Вместе с исторической поэмой появился на древнееврейском языке и исторический роман. Исторический роман «Любовь в Сионе», появившийся в 1853 г., был первым еврейским романом вообще, и автор его, Авраам Мапу (1808–1867), был отцом еврейского романа. <…>

3

После Крымской кампании[8], с воцарением Александра II (1855), наступила эпоха крупных реформ. И вместе с общим положением улучшилось и положение евреев. Это не было полным раскрепощением еврейского народа, но наступило несомненное облегчение его положения в сравнении с николаевской эпохой. Евреи поощрялись в их стремлении к просвещению. Были даны разные льготы преимущественно евреям с высшим образованием[9]. И в русской литературе повеяло чем-то новым и в отношении к евреям. В прогрессивной печати стали раздаваться голоса в защиту евреев. Естественно, что передовая часть еврейства потянулась к просвещению — единственному средству к приобретению человеческих прав и человеческого достоинства. И тогда древнееврейская литература сбрасывает с себя романтические покровы и снисходит к проблемам действительности и запросам реальной жизни. Нарождается еврейская периодическая печать: в 1857 г. появляется первая древнееврейская еженедельная газета «Hamagid» («Вестник»), а в 1860 г. появляются сразу две еженедельные газеты на древнееврейском языке: «Ha-Karmel» («Кармел») в Вильне и «На-meliz» («Посредник») в Одессе, последний из которых, переведенный в Петроград, просуществовал, с некоторыми перерывами, целых 44 года (1860–1904). К ним присоединяется в 1862 г. четвертая газета «Ha-zephirah» («Заря») в Варшаве, которая существует с перерывами вот уже 55 лет (1862–1917). Таким образом, нарождается еврейская публицистика, трактующая о вопросах живой жизни; и вместе c ней вся еврейская литература не витает более в эмпиреях.

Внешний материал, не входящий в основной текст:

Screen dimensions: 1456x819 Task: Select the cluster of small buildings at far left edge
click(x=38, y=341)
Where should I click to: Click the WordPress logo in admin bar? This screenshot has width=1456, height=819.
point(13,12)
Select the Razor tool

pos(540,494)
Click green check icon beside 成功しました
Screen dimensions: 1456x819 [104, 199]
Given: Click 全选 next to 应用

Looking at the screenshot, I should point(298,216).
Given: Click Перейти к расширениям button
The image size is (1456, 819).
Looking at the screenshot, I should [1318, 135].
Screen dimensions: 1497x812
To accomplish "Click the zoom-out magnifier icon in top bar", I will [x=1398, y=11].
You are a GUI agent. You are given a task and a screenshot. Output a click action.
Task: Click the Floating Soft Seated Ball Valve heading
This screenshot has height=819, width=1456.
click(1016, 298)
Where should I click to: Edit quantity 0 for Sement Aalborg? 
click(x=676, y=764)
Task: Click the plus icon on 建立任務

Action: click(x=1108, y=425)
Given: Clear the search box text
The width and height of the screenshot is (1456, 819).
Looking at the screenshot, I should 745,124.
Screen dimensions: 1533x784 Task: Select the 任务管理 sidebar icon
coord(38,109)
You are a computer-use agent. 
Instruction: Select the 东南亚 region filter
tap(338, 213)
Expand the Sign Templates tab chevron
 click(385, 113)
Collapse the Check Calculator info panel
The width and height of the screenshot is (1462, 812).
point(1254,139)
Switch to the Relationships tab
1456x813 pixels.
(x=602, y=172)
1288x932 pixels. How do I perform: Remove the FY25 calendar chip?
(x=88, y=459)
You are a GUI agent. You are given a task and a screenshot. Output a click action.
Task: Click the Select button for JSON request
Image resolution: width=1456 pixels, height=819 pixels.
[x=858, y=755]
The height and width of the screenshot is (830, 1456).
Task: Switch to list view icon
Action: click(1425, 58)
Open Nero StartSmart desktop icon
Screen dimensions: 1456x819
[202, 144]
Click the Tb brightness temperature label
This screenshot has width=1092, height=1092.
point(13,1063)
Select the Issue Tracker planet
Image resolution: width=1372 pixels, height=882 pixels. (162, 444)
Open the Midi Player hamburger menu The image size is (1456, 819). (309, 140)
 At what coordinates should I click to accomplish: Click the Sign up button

В этот период еврейской литературы (1860–1880) особенно сильно сказывается на ней влияние русской литературы. Более либеральные веяния сблизили еврейскую интеллигенцию с русской, и русский реализм, даже в его крайних проявлениях, сильно чувствуется во всей еврейской письменности этого периода. Влияние Писарева, Добролюбова, Чернышевского, Некрасова и др. весьма заметно в произведениях лучших представителей просветительно-обличительного течения еврейской литературы. Нарождается критическая литература на древнееврейском языке (критические этюды Ковнера, Паперны, Абрамовича, Смоленскина), которая глубоко проникнута идеями Писарева и Добролюбова. Вместе с этим появляется целый ряд книг по естествознанию («История природы» Абрамовича), по истории и географии (К. Шульмана), по истории России (Ш. Манделькерна) и др. Во всех этих сочинениях сквозит стремление пойти рука об руку с прогрессивной Россией и «заслужить» равноправие, осуществление которого считалось тогда предстоящим в близком будущем.

Перейти на страницу:

Похожие книги

Япония: язык и культура
Япония: язык и культура

Первостепенным компонентом культуры каждого народа является языковая культура, в которую входят использование языка в тех или иных сферах жизни теми или иными людьми, особенности воззрений на язык, языковые картины мира и др. В книге рассмотрены различные аспекты языковой культуры Японии последних десятилетий. Дается также критический анализ японских работ по соответствующей тематике. Особо рассмотрены, в частности, проблемы роли английского языка в Японии и заимствований из этого языка, форм вежливости, особенностей женской речи в Японии, иероглифов и других видов японской письменности. Книга продолжает серию исследований В. М. Алпатова, начатую монографией «Япония: язык и общество» (1988), но в ней отражены изменения недавнего времени, например, связанные с компьютеризацией.Электронная версия данного издания является собственностью издательства, и ее распространение без согласия издательства запрещается.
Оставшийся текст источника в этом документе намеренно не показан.